While i realise that many fans have only ever experienced the book version of H2G2 everyone should remember that this was origionaly a series of raido plays not a book and each version differs widely from the other (even the american editon of the book has an extra 200 words in one chapter as DNA's American Publisher would not allow him to swear) whole sections of story disappear - reappear, endings change, characters change and the like in between the radio series, the book, the vinyl recording of the radio plays, the taped books, the tv series et al.

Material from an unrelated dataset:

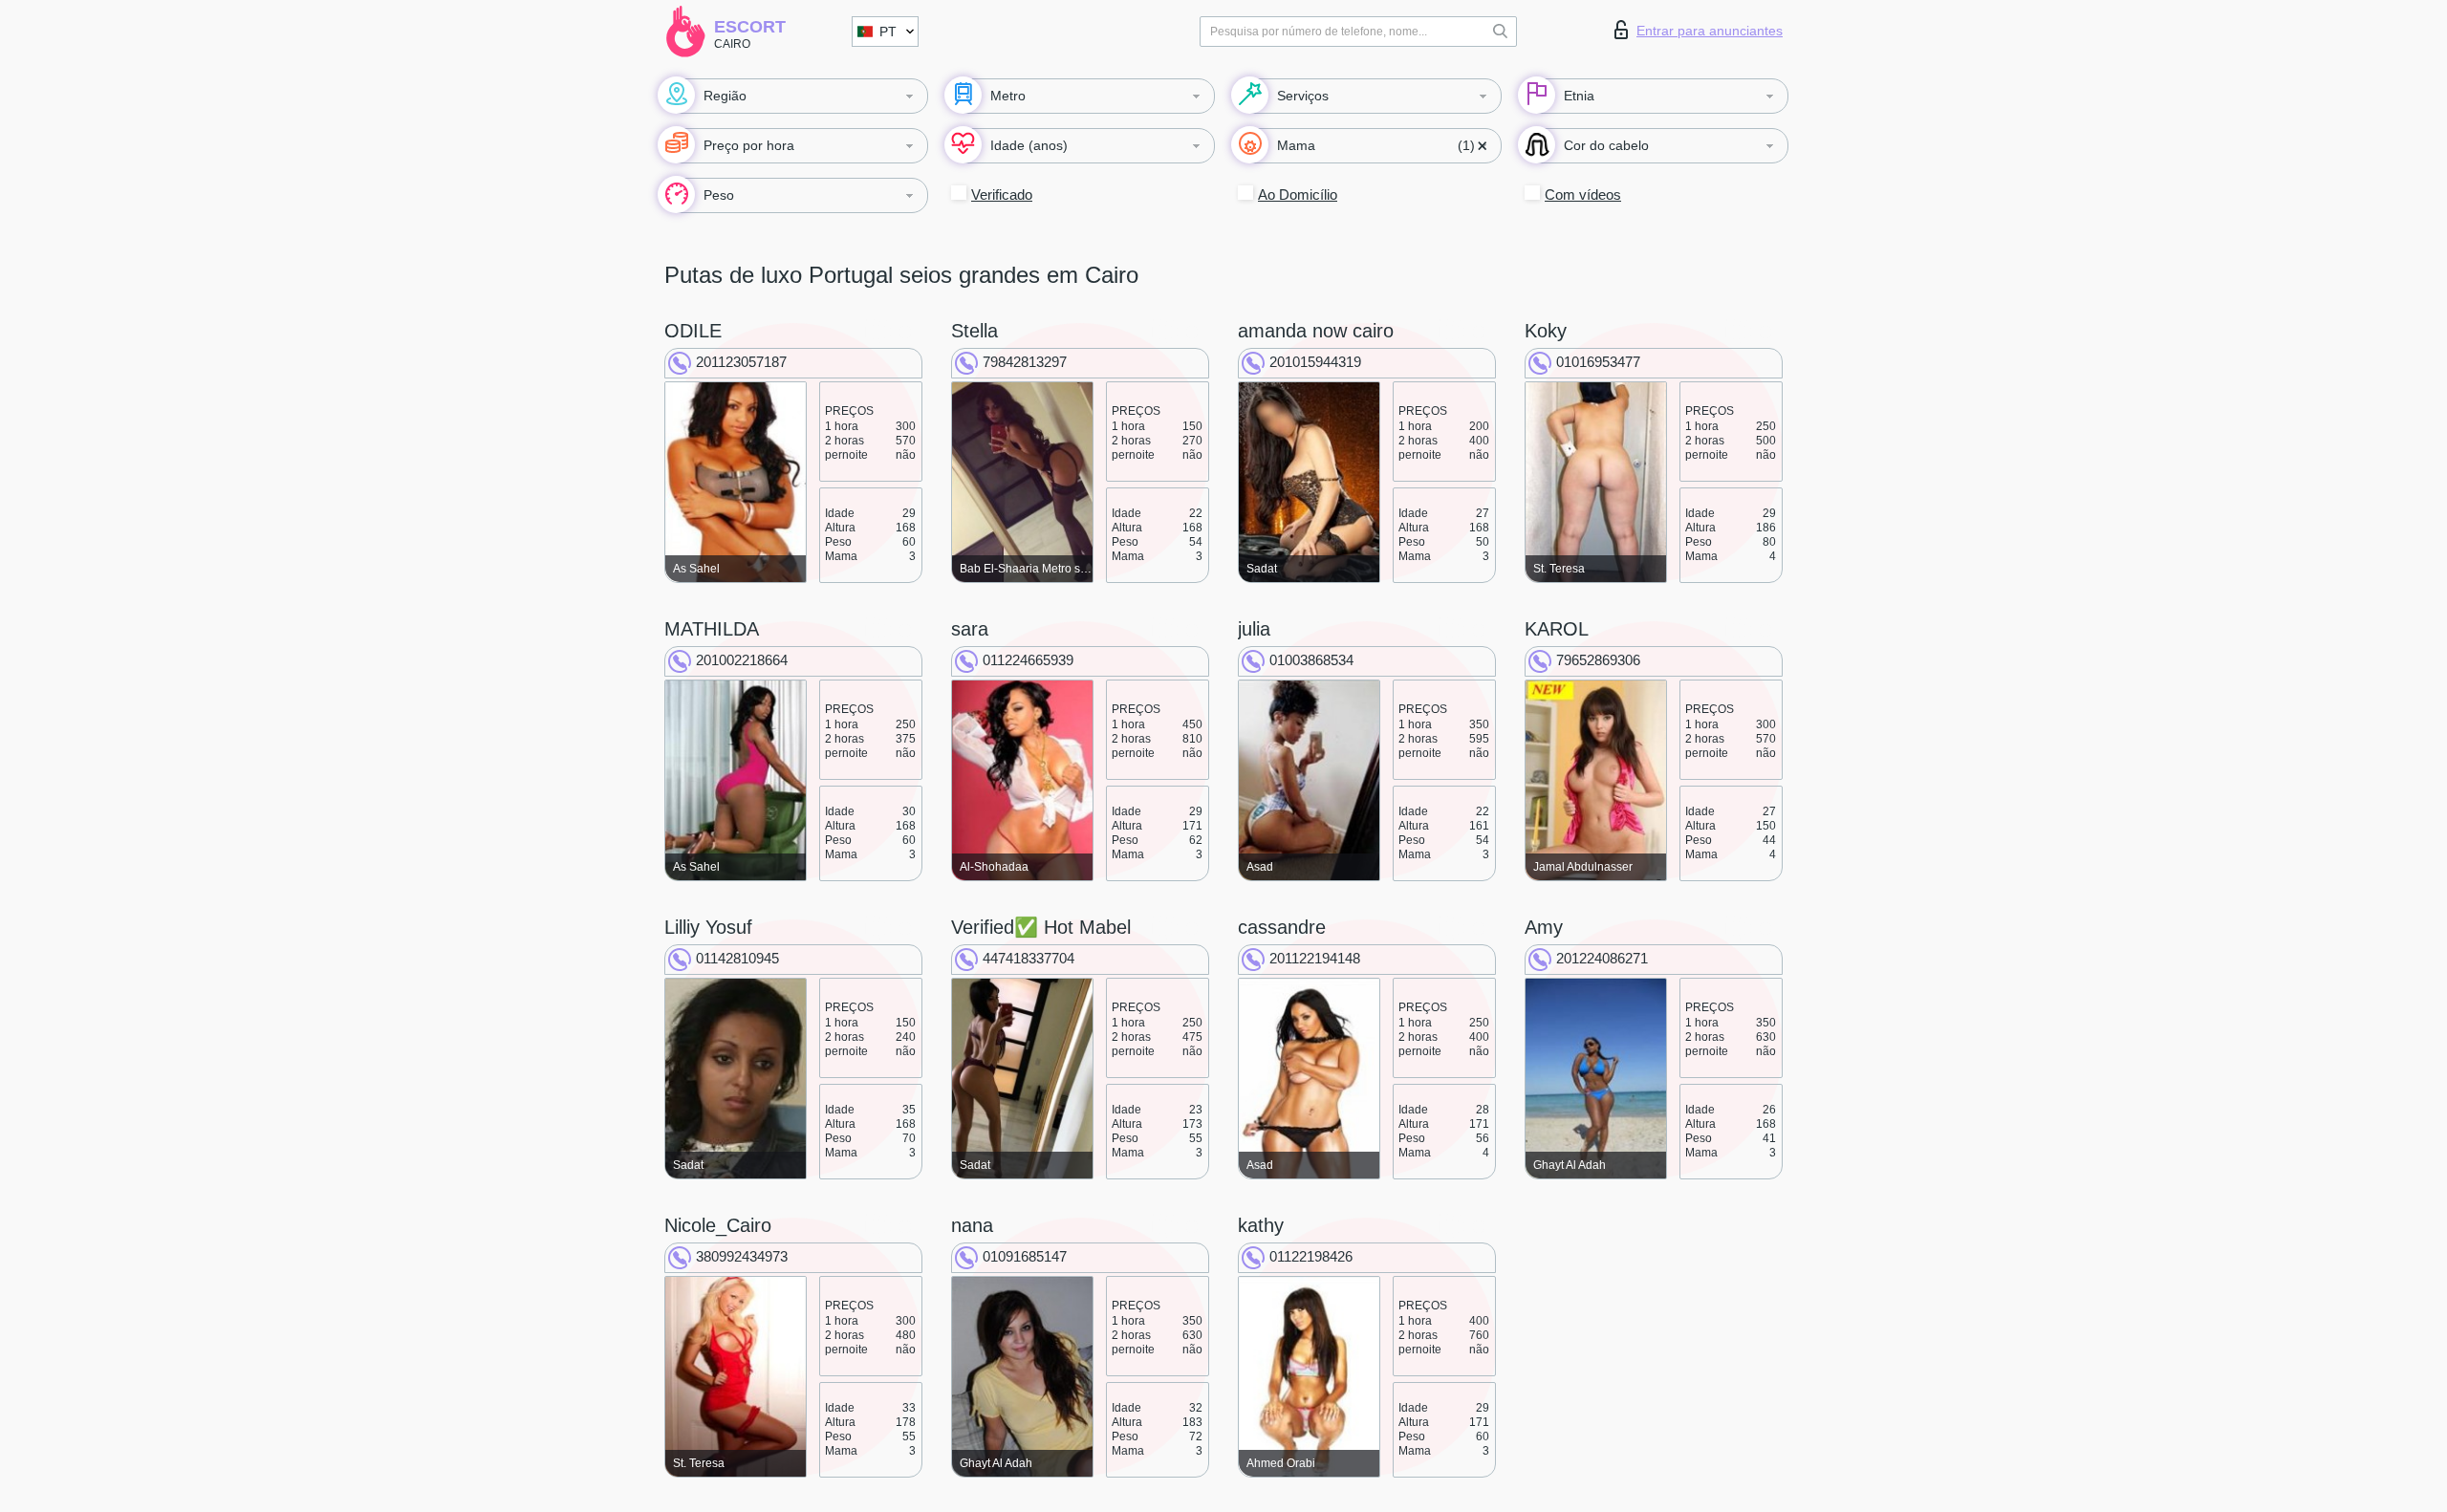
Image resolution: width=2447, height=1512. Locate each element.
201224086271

DNA was a perfectionist who re-wrote everything for each new medium (radio jokes don't nessacerily work on TV, literary jokes don't always translate to film) unitl he was completely un-happy with it and then re-wrote it again. This movie has been produced from a script he wrote, and was finally happy with (if he'd only listened to his doctor about his blood pressure, i'm sure he'd say somthing similar himself) many of the chacaterisations i.e. marvin and zaphod are based on his origional visions for the characters and not those from the TV series (DNA had a lot of very well documented disagreements with the diretor of the TV series - which was mainly why there was no second series)...
Anyway talk on - but no sandbagging the director of the actors until you've seen the damm film! (i'll stop venting and go back to trolling now, and Vee this is the reason i don't get so involved!)